Well, that impact has hit full force now. It is compounded by the fact that we currently do not have our new permanent home. My nesting impulse is completely confounded. I want to clean and decorate and rearrange and make a space ours. But today, we're still in limbo, waiting for some sense of stability. We are in a holding pattern for the next 2 weeks (we decided together). I feel lost as to how to make this work. It is so unlike anything else I've experienced. I find it hard not to withdraw. So, I need to reach out.

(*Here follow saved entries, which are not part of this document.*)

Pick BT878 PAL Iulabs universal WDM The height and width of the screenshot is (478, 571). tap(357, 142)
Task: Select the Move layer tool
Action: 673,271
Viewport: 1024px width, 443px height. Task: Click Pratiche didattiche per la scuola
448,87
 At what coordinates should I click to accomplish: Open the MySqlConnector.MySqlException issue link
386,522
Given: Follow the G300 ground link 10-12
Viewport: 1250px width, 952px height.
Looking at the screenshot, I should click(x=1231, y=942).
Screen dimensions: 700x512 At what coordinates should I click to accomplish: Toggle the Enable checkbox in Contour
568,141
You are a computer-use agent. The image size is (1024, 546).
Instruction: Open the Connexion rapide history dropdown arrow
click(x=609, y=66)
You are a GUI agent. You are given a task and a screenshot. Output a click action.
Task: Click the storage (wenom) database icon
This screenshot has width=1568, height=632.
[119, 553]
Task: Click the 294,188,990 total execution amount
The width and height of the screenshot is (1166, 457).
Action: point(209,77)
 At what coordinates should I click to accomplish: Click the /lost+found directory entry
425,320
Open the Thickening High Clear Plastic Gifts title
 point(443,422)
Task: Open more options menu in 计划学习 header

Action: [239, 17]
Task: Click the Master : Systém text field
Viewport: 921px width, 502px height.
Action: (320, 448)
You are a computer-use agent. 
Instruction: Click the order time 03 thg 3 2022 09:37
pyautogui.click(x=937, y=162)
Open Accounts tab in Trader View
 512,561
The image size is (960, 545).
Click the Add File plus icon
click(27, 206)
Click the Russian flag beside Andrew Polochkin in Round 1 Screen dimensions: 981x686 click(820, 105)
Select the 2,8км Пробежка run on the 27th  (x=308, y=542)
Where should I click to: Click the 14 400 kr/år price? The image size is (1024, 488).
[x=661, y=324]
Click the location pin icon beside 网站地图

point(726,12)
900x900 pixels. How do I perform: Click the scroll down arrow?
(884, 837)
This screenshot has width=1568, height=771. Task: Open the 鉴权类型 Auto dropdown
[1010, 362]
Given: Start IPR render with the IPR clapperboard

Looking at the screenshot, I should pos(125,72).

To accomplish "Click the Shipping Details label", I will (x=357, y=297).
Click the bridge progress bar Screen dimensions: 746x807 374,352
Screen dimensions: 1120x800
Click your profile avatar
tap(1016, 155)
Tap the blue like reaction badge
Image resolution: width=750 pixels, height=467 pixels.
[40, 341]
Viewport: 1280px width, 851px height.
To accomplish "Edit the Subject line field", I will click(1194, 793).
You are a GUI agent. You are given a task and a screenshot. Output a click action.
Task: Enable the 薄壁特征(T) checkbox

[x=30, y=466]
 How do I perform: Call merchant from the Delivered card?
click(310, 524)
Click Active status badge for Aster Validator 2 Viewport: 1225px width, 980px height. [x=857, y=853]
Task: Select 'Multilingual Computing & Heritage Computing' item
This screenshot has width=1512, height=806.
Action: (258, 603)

I reached out to my mother for help, and this was her advice to me: It's all about attitude. Pray for help with your attitude. When I was 14, I went on a mission trip to Ukraine as a spoiled American brat. I came back different. I went again 2 more times, the last during college. Right before I went on that trip, my attitude about life was awful. I was fighting with everyone and downright depressed and miserable. After going on the trip, my perspective was changed again. My mom's advice continued:
At this point, tell yourself I can withstand anything for 2 weeks. Then think of all you saw in the Ukraine . . . it might help put things in perspective. It is not what you envisioned for yourself, but maybe it is right where you should be . . .Thank you, Mom. I guess I need to just breathe, rearrange and clean what space I have left, and pray desperately for God's help to help me see past the discomfort, the unfamiliar and the unstable. All the while, I need to enjoy every second I have with my husband. Find the joy in the moment.